#### [Instruction 1]
From the essay excerpt on life between birth and death, extract the passage starting with "I have argued" and going on through "of this life.".
#### [Instruction 2]
In the essay excerpt on life between birth and death, what does common sense tell us our existence is?

#### [Page excerpt]
______
Start by admitting, 'from cradle to tomb
it isn't that long a stay'...life is a Cabaret[98]

I have argued in this essay that we individually exist between birth and death: that there is no afterlife; that we can experience. We are 'brief candles' and we need to make the best of this life.

The cradle rocks above an abyss, and common sense tells us that our existence is but a brief crack of light between two eternities of darkness.[99]

We can choose to suicide, or to retire to bed and never do anything, or we can decide to set ourselves goals that satisfy us. The goals you set may be about gaining experience and knowledge and, perhaps, making a better world for others (than if you had never existed).

We are not just individuals. We are all a part of the universe and have an impact on it, and on those who share it with us. Much that you do in life will be about obtaining the cooperation, help and regard of others. I hope so.

We must learn to accept that that past is essential to this present and should have no regrets. That we can do nothing about the past once it is past is also reason not be too disheartened by mistakes or to dwell on things in our own lives, once they are past. But we can learn from them; after all they are how we got to now, with all its possibilities.

So make your choices as best you can, for the future you want. If we make no decisions or plans and take no actions we still get somewhere. But if we want to get somewhere in particular we must plan and act or it is unlikely that we will get there:

'Would you tell me please, which way I ought to go from here?'
'That depends a good deal on where you want to get to,' said the Cat.
______
#### [Records shown]

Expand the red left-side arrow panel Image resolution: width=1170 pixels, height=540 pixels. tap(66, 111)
______
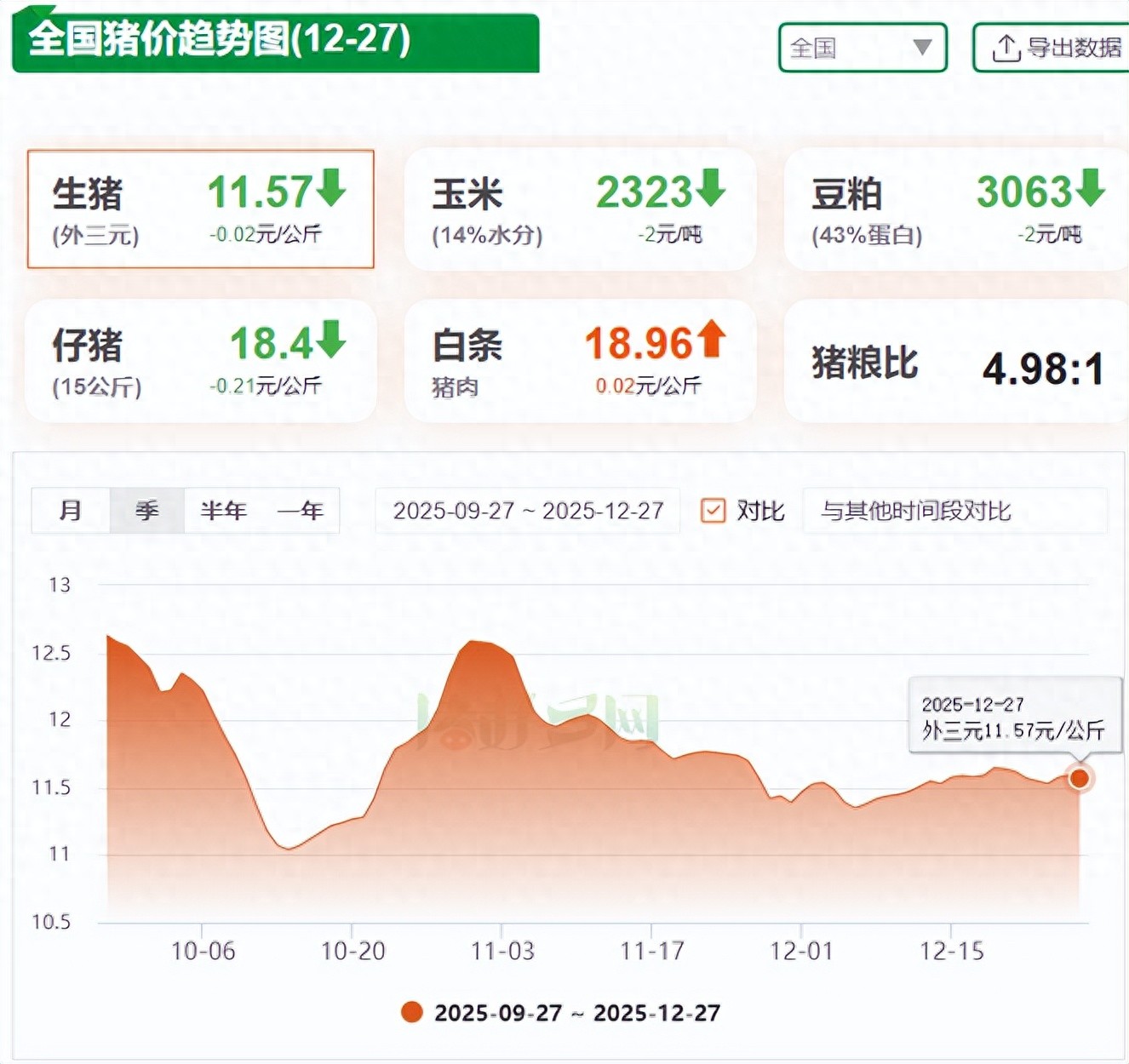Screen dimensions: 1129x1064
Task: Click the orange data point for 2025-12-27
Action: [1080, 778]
______
#### [Finished answer 1]
I have argued in this essay that we individually exist between birth and death: that there is no afterlife; that we can experience. We are 'brief candles' and we need to make the best of this life.

#### [Finished answer 2]
A brief crack of light between two eternities of darkness.